Initially, Donkey Skin relies on the informational properties of color to reveal more about the circumstances that take place in the movie and to interpret them in a real-world context. The informational function of color is defined as telling the audience more about an event than would be possible without color, to help us distinguish among things, and to use specifically designed color codes. Consequently, one of the beginning plot points of the film involves a king trying to convince his daughter to marry him, but the princess sets forth several requests before she can accept his proposal, including making her a dress the color of the weather. It is specified that she wants the dress to be modeled after “good weather,” and even with that specification, what colors connote good weather? If Donkey Skin was rendered in black-and-white, the scene where an elaborately decorated teal gown is presented to the princess would not be communicated as effectively than seeing the actual color in all of its saturated glory. In technicolor, the hues of a “good weather” dress resemble a bright, cloudless springtime sky, while in a black-and-white film, this information would be completely lost to the viewer. Once the king complies with her request, the princess then insists that he makes her a dress the color of the moon. The audience’s perception of the moon’s color is based on our real-life visual references, of seeing the pale illumination of the moon contrast against the black of night. In turn, the dress that the king brings to the princess is sparkling silver with white orbs positioned haphazardly. The final dress that the princesses orders from the king is the color of the sun. Warm and golden are words synonymous with the sun’s color palette, so the dress revealed to the princess is a decadent gold gown that shimmers in every angle of the frame, as the sun would do when reflecting light. By employing the informational property of color in these dress scenes, Donkey Skin gives an artistic interpretation of nature and celestial bodies in a context relatable to viewers that would not be as clearly communicated if the film were in black-and-white.

Donkey Skin (1970) Movie Still

The color of the weather 

Donkey Skin 1970 Movie Still

The color of the moon

Donkey Skin (1970) Movie Still

The color of the sun

Additionally, the compositional function of color is heavily featured in this fairytale film as a means of defining certain areas of the screen with colors that harmonize well together. Colors harmonize best when they are next to each other on the hue circle, on opposite sides of the hue circle, or on the tips of an equilateral triangle superimposed on the hue circle. Donkey Skin expertly abides by these rules, most notably presented between the two kingdoms of the prince and princess who form a romantic connection. The princess’s kingdom has a deeply saturated color palette of predominantly blue shades—from the color of the castle walls to the color of the horses. Even the coachmen and castle attendants are painted and dressed head-to-toe in a vibrant indigo hue.

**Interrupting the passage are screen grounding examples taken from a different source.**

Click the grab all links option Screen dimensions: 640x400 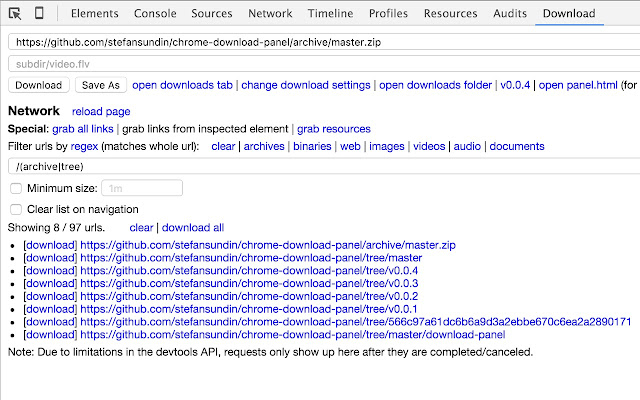(x=83, y=129)
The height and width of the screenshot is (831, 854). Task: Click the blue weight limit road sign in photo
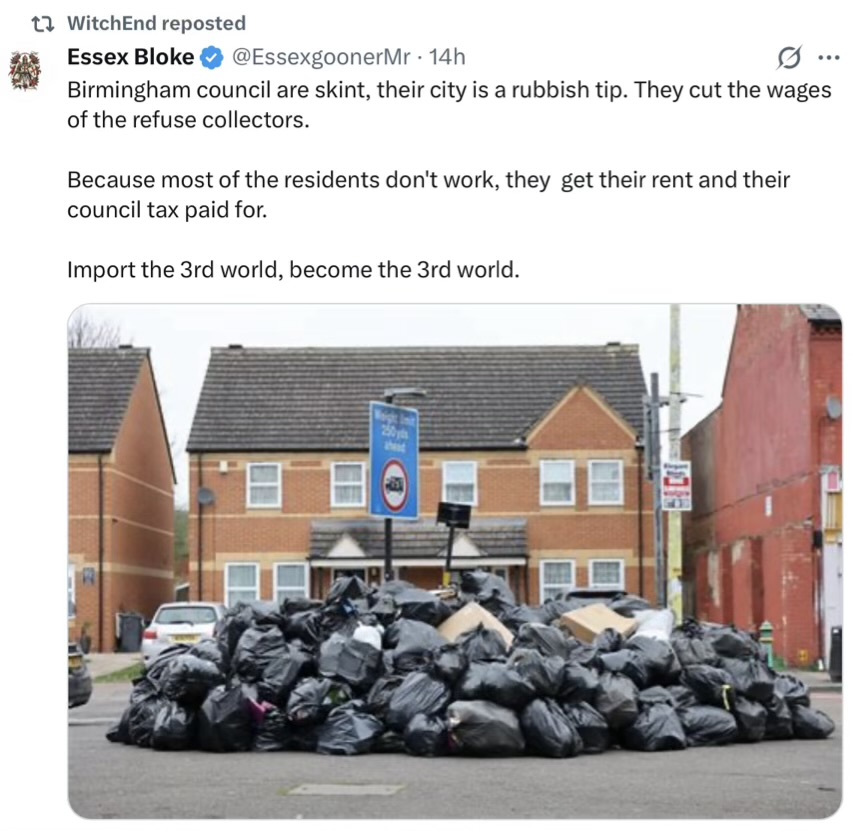click(x=394, y=461)
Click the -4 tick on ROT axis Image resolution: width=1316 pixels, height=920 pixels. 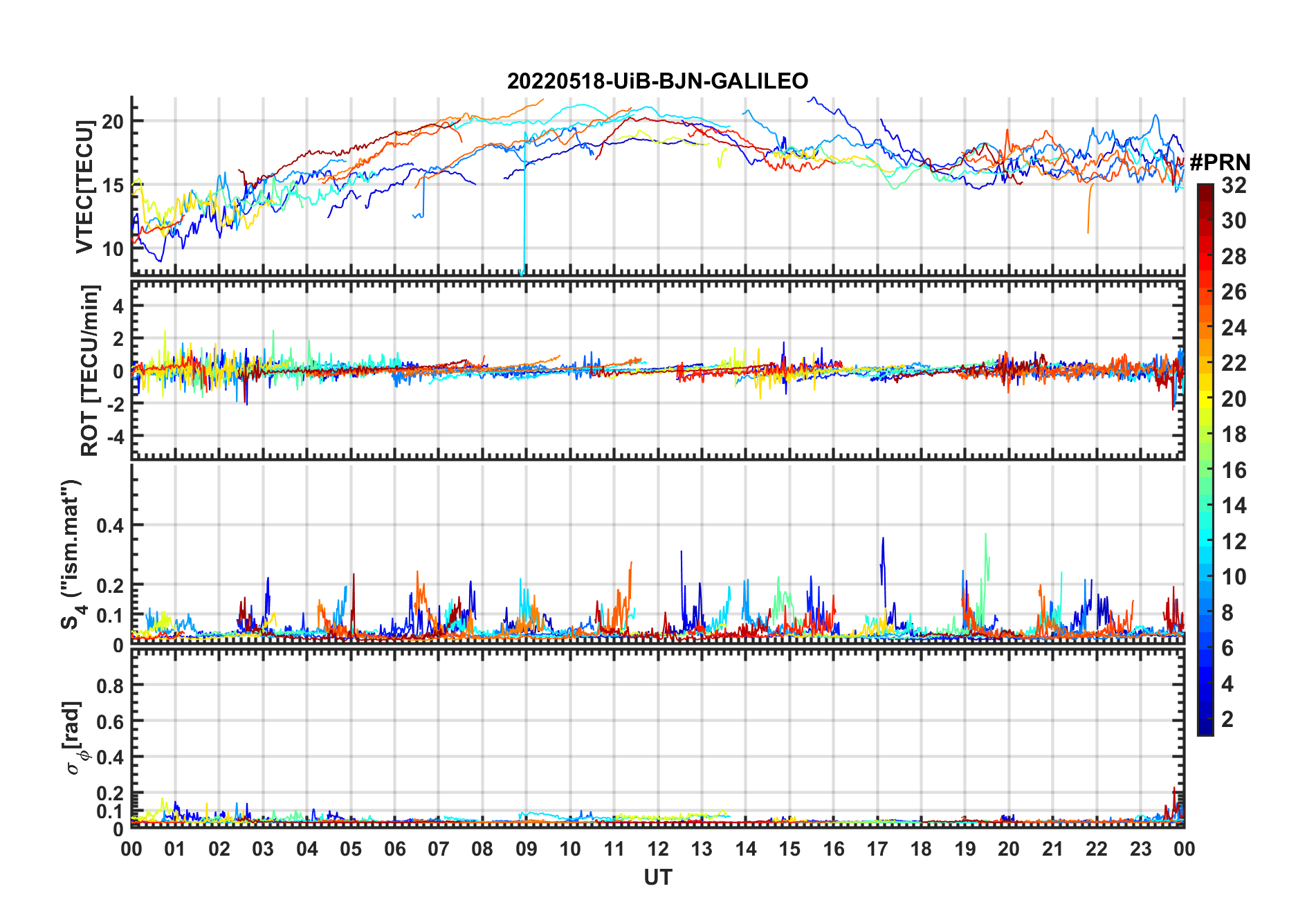(113, 437)
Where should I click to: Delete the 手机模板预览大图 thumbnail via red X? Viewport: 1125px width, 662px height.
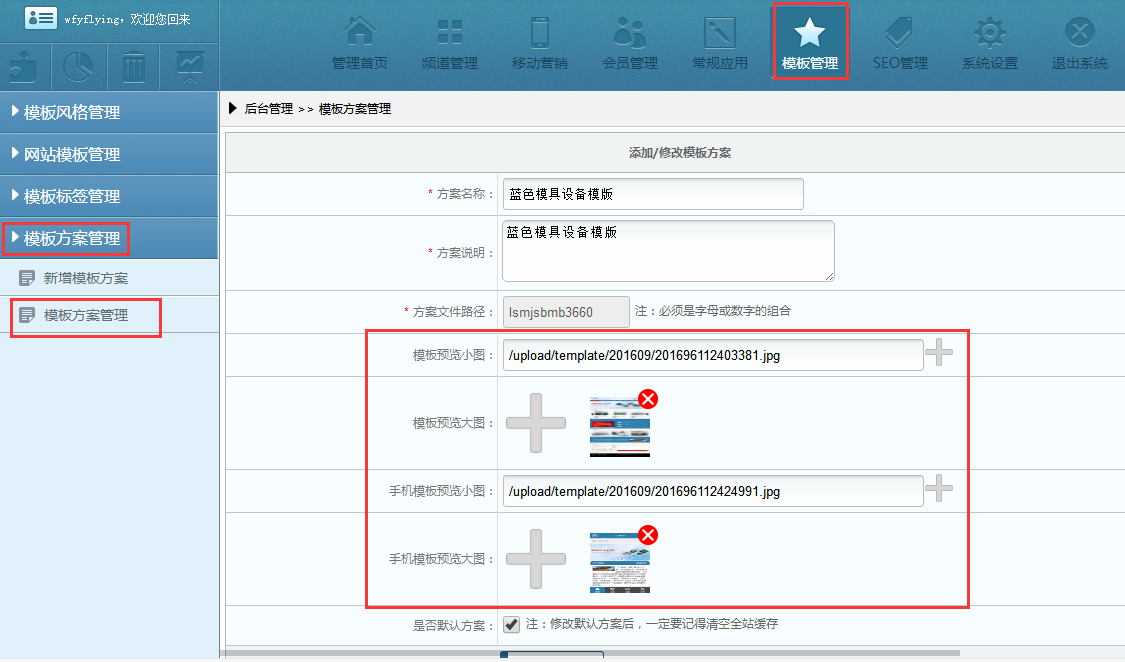(648, 536)
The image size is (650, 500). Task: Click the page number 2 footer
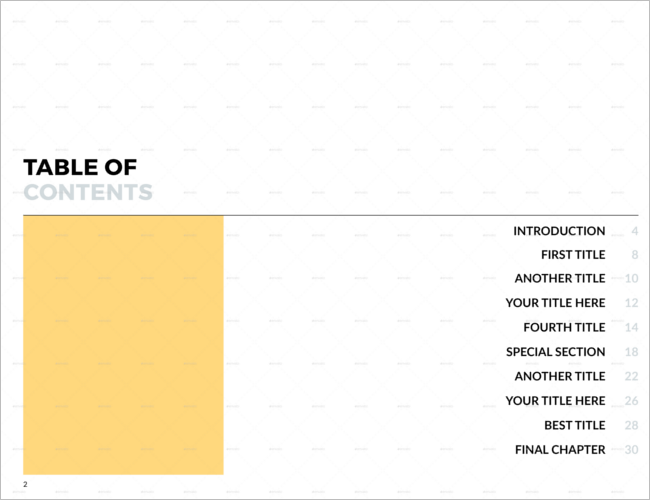pyautogui.click(x=25, y=484)
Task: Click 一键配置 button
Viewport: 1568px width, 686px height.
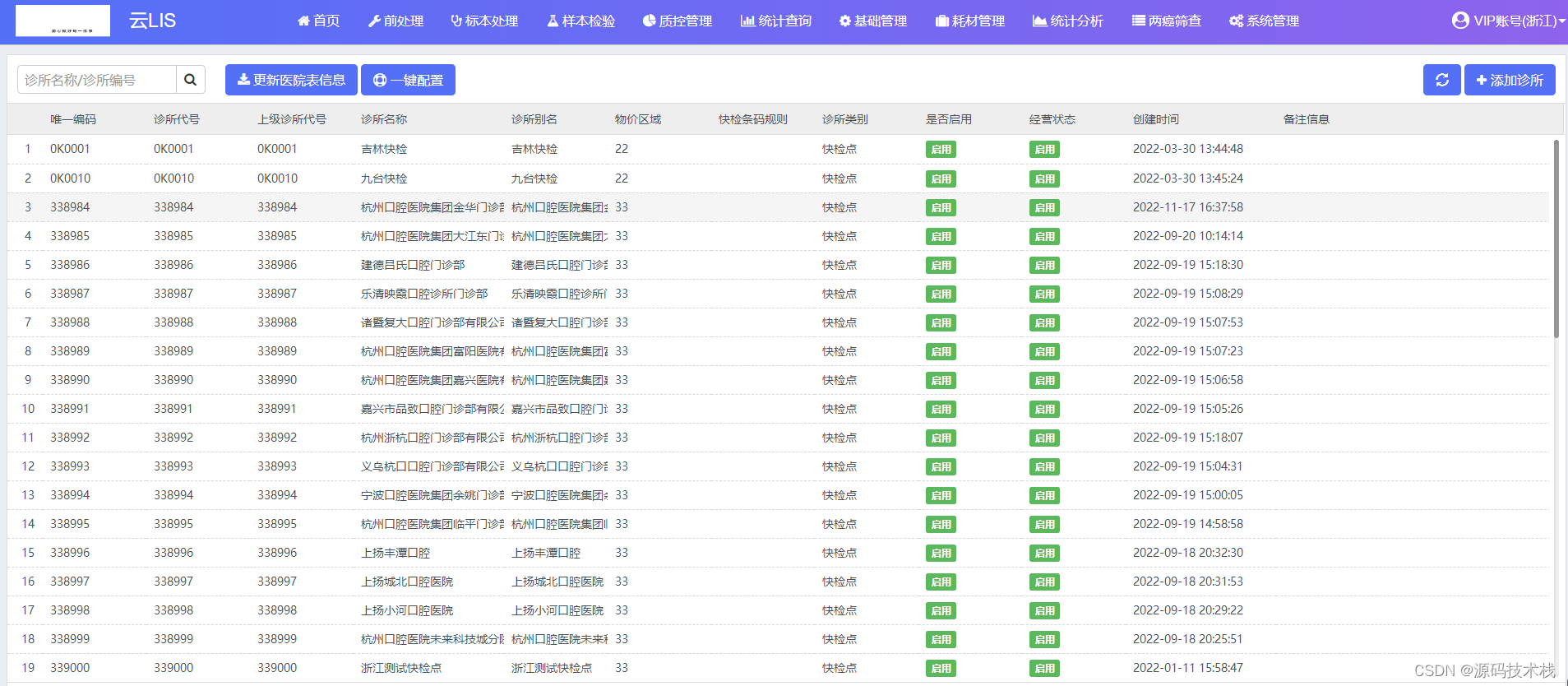Action: pyautogui.click(x=408, y=80)
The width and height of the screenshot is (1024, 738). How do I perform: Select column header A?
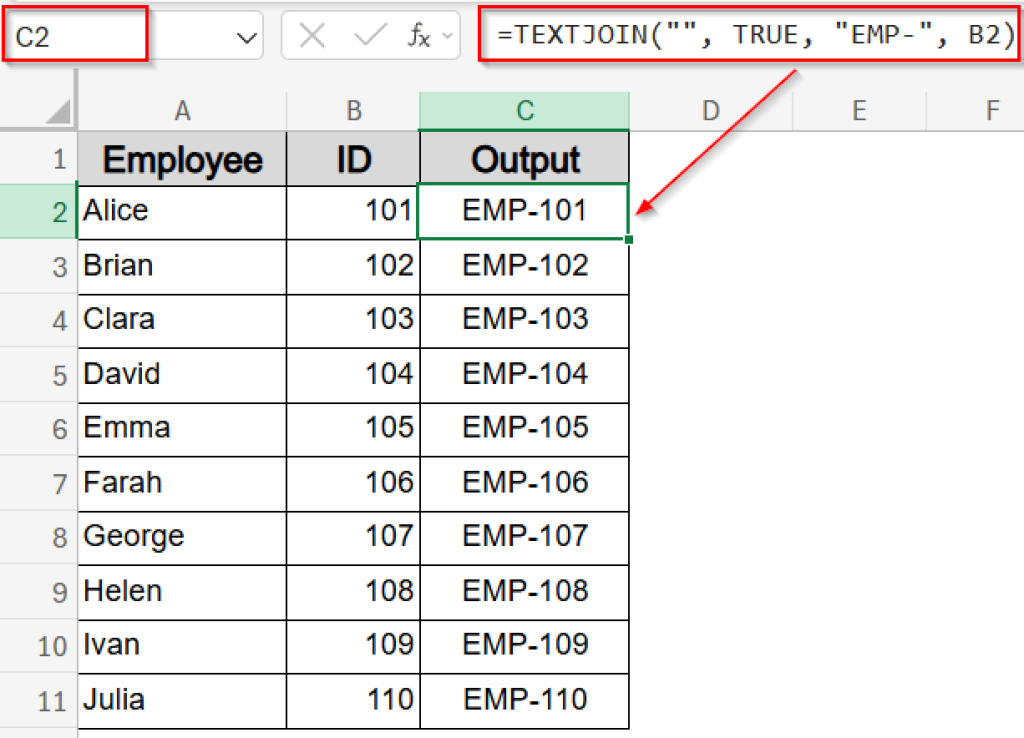coord(181,110)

Donkey Skin 1970 Movie Still

The same accommodations can be said for the prince’s kingdom, except red is the color of interest. Another point of significance lies in the objects the two members of royalty interact with before meeting each other. While wearing a skinned donkey to hide from her father, the princess passes a tree in the woods, where a blue parrot from her castle croons French love songs above her. Similarly, the prince, adorned in red clothing, happens across a talking red rose in the same forest who tells him that his true love awaits him down the road. Perhaps not coincidentally, blue and red are positioned directly across from each other on the hue circle, making them harmonious to each other. 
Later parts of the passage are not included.